# [What this exercise asks]
1 - Revise the biographical sketch of Ishmael Beah, repeating it from "Born 1980, in" up to and including "Leone Army, 1994-96." with "Author" replaced by "Writer".
2 - Continue the biographical sketch of Ishmael Beah from the point where it stops.

┌─ Extracted text

Born 1980, in Sierra Leone; immigrated to the United States, 1998. Education: Oberlin College, B.A, 2004.

ADDRESSES:

Home—New York, NY.

CAREER:

Author. Member, Human Rights Watch Children's Rights Division Advisory Committee. Military service: Served in the Sierra Leone Army, 1994-96.

WRITINGS:

A Long Way Gone: Memoirs of a Boy Soldier, Farrar, Straus & Giroux (New York, NY), 2007.

SIDELIGHTS:

Ishmael Beah's A Long Way Gone: Memoirs of a Boy Soldier tells about war from the point of view of a young boy trained to kill without remorse. Beah's first dozen years or so in Sierra Leone were happy ones, but when civil war broke out, his village was raided by both sides of the conflict. He and his brother lost their family, and the siblings soon were separated from each other as well. Struggling to survive, Beah ran into the Sierra Leone Army, which gave him shelter. However, their motives were not selfless, and they offered the boy the choice of either joining the army or being abandoned. Terrified, Beah became a soldier and was trained to use a weapon. The army gave their young soldiers drugs and made them watch violent movies, all the while telling them that the rebels were responsible for killing their loved ones. This kind of indoctrination was effective, and Beah was turned into a murdering machine. Beah describes the two years he was in the army frankly, relating how he killed many people himself.

└─
┌─ Material

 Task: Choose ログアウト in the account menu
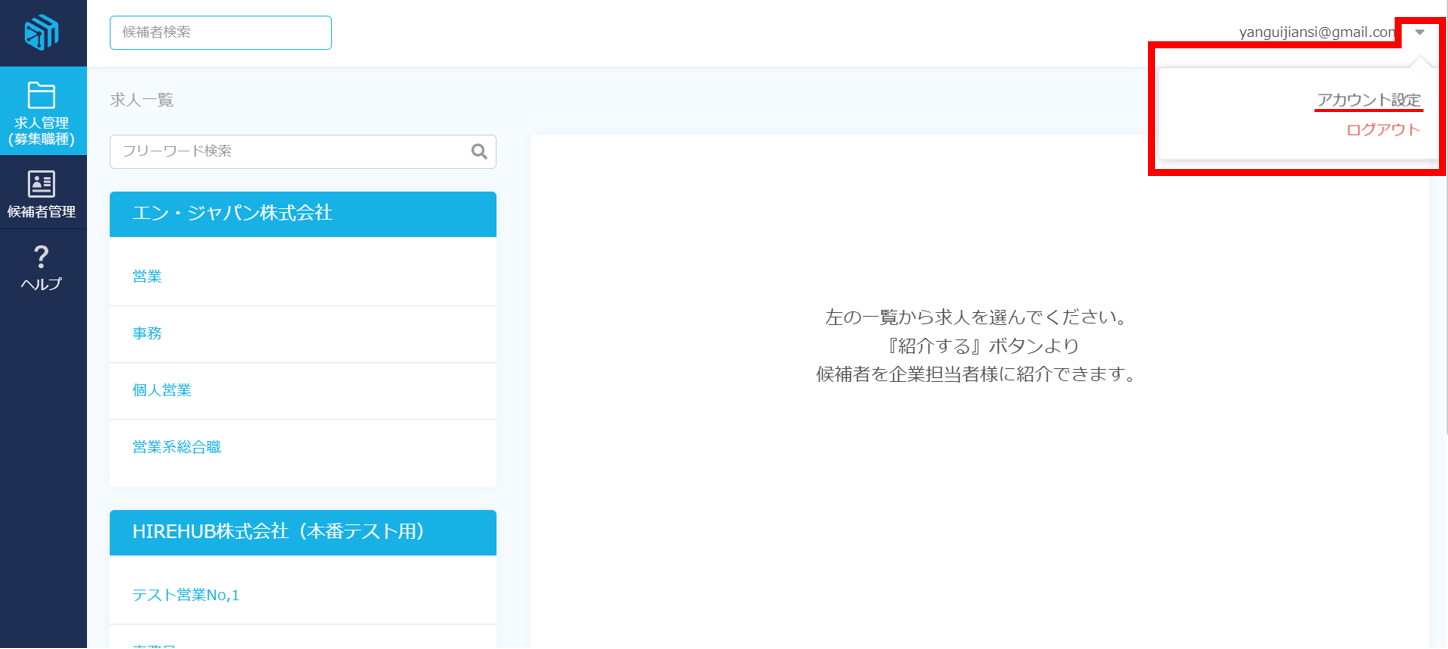click(x=1383, y=129)
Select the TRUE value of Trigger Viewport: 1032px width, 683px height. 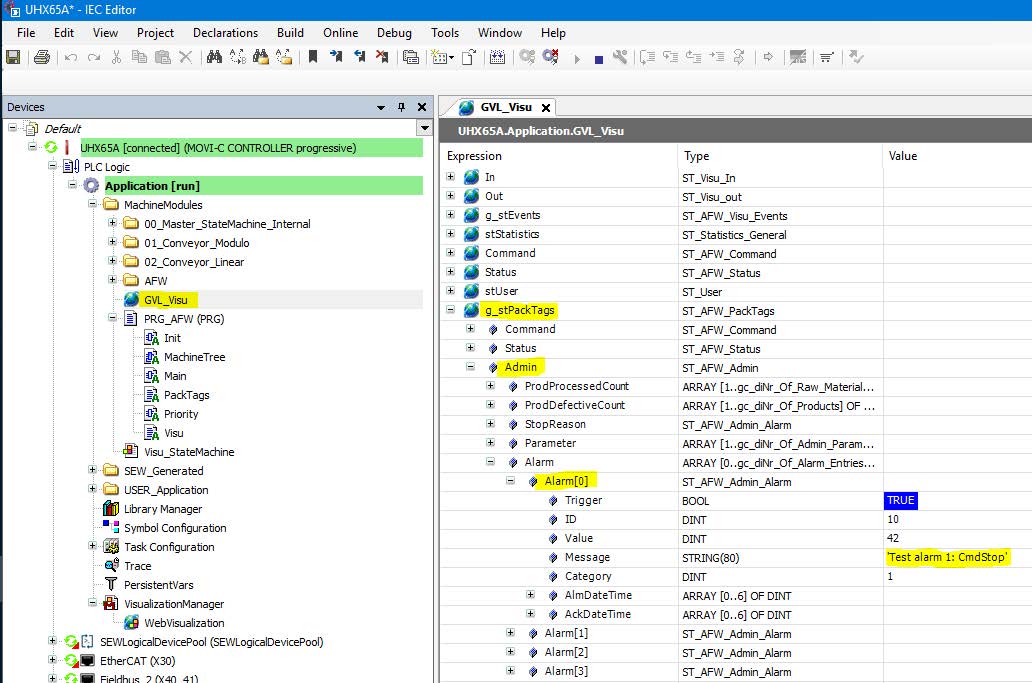tap(900, 500)
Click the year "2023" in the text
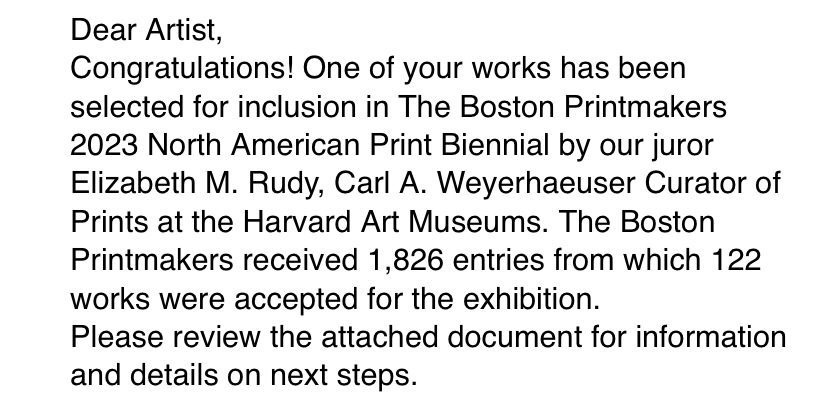The width and height of the screenshot is (828, 416). (105, 145)
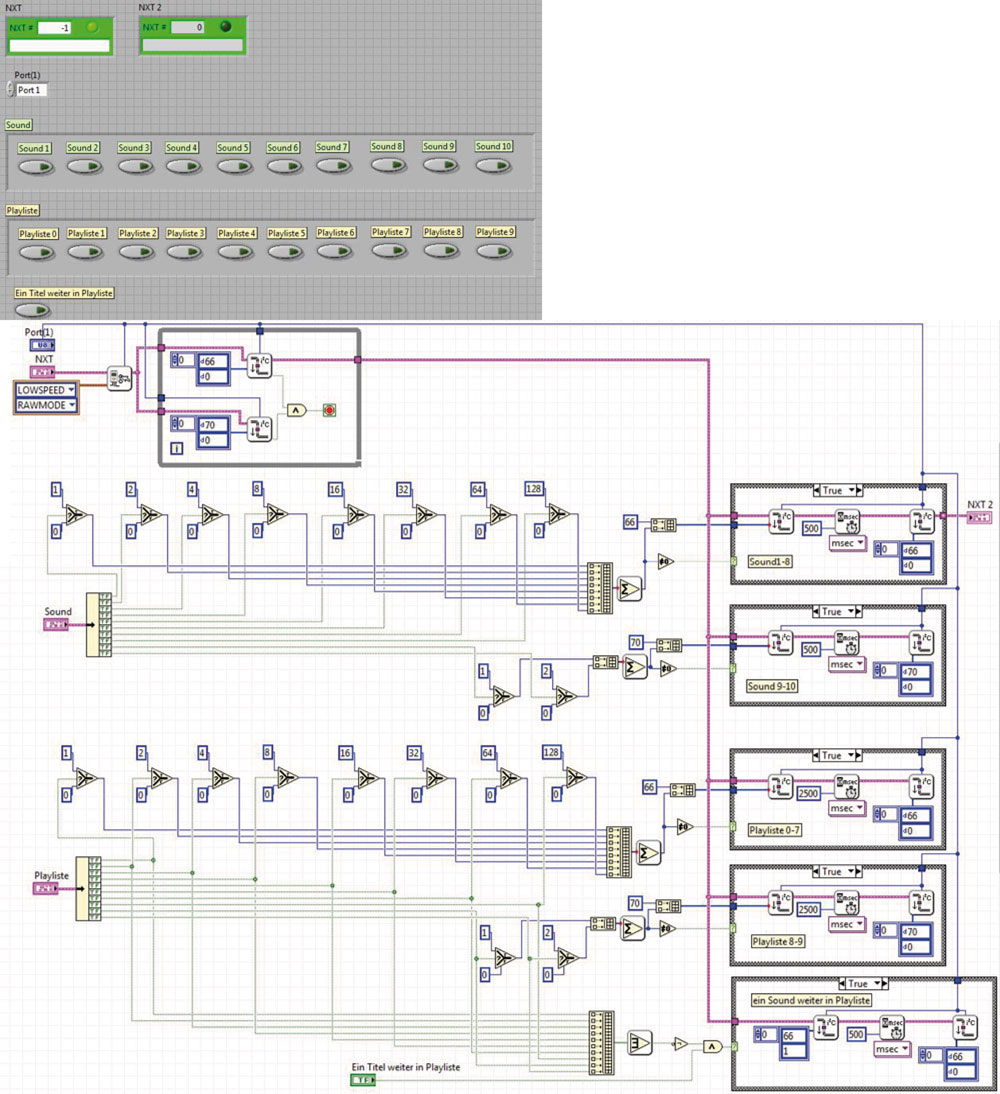This screenshot has height=1094, width=1000.
Task: Select the Sound cluster terminal on the diagram
Action: pos(55,625)

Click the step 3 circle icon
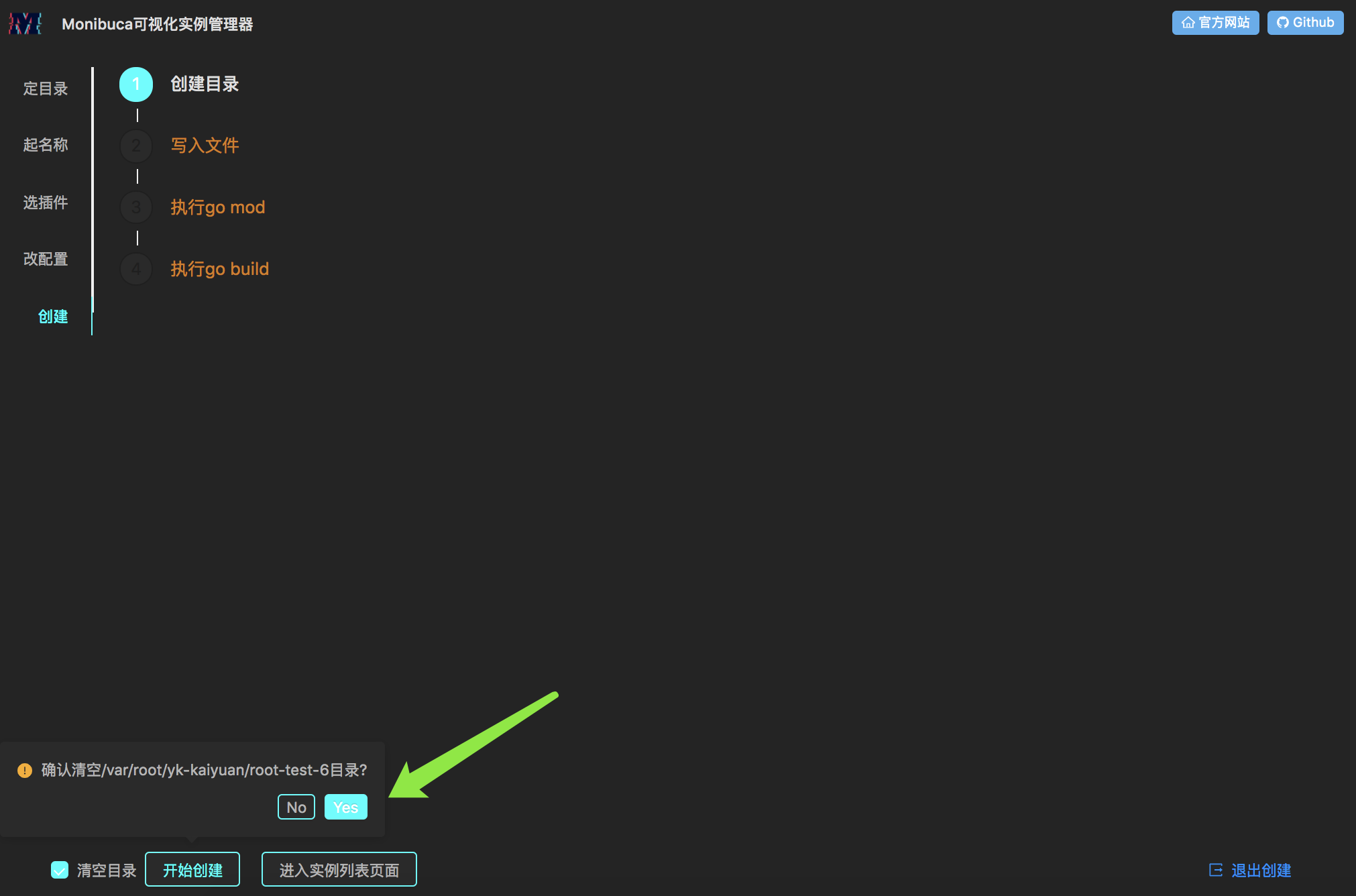(x=136, y=207)
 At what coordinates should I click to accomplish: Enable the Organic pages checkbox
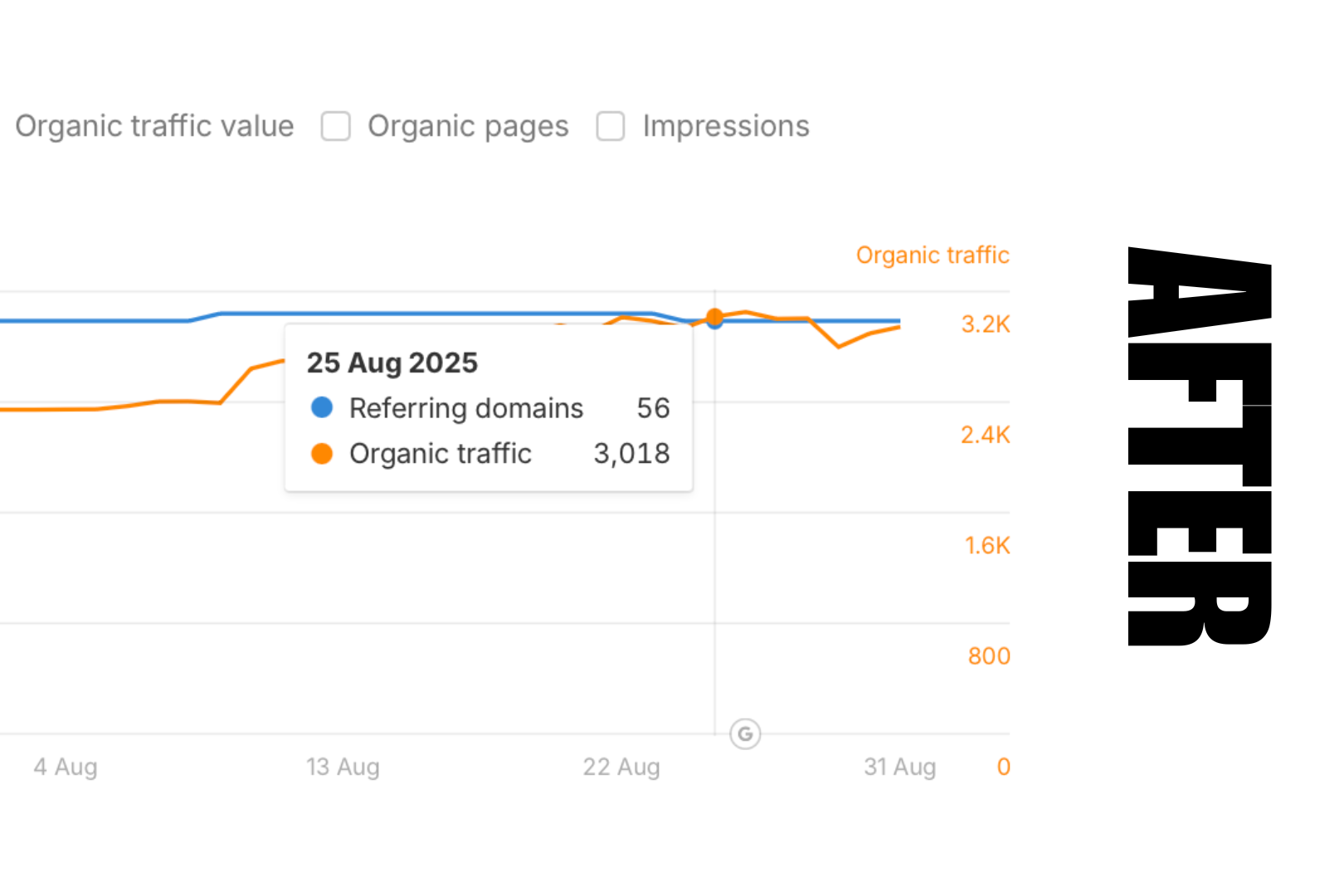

└─

# [Responses per task]
1 -
Born 1980, in Sierra Leone; immigrated to the United States, 1998. Education: Oberlin College, B.A, 2004.

ADDRESSES:

Home—New York, NY.

CAREER:

Writer. Member, Human Rights Watch Children's Rights Division Advisory Committee. Military service: Served in the Sierra Leone Army, 1994-96.

2 -
In 1996, Beah had the good fortune of being rescued by the United Nations and sent to a camp where he was rehabilitated. While there were problems with this process—government and rebel soldiers were thrown together and treated the same, as if they had not been bitter enemies—U.N. counselors did help Beah. He was adopted by an uncle. When his uncle, too, died, he was adopted by another woman, who helped him immigrate to the United States. Once there, Beah attended and graduated from Oberlin College. Beah remains astounded and chagrined over how he had been turned into a barbaric soldier. "The thing that causes me to wince most is when I remember all the really bad stuff we did that I laughed at," he is quoted as saying in a Time article by Belinda Luscombe. "You wonder how anyone with a soul could do that."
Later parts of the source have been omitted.